::: Recorded information

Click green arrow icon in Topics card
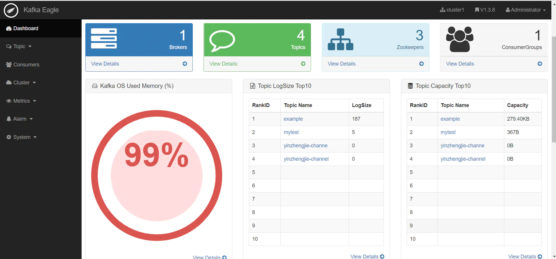This screenshot has width=556, height=259. [303, 64]
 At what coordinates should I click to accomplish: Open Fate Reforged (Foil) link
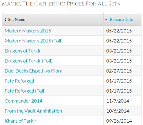(25, 91)
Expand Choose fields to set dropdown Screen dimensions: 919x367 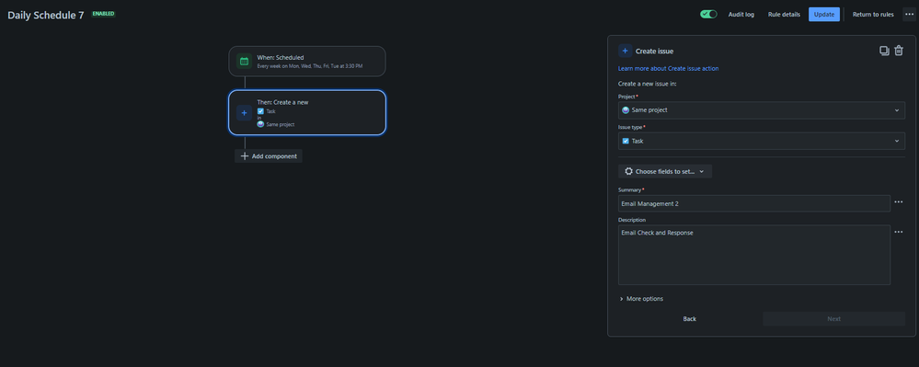665,171
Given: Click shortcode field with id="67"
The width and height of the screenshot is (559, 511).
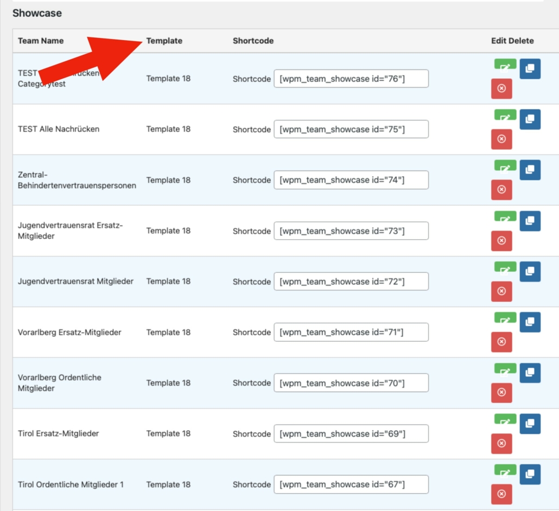Looking at the screenshot, I should 351,484.
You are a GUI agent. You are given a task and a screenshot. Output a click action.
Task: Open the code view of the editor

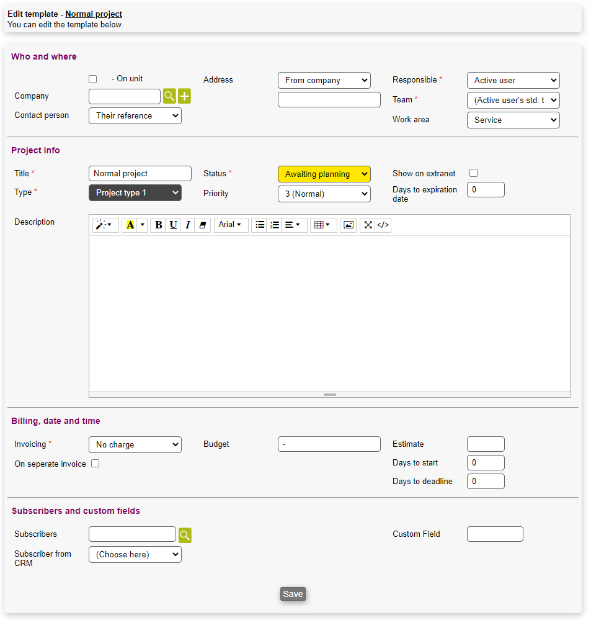(x=383, y=225)
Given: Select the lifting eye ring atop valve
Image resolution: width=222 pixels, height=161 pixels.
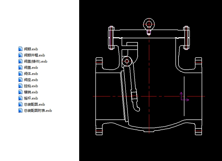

::::::

Task to carry out. Copy exactly the lines from the one containing "You are a GUI" through the final line of the records above, both included, and leave out any pictures.

Task response.
You are a GUI agent. You are given a task and a screenshot. Output a click action.
Task: Open the code view of the editor

(x=383, y=225)
Given: Select the lifting eye ring atop valve
Image resolution: width=222 pixels, height=161 pixels.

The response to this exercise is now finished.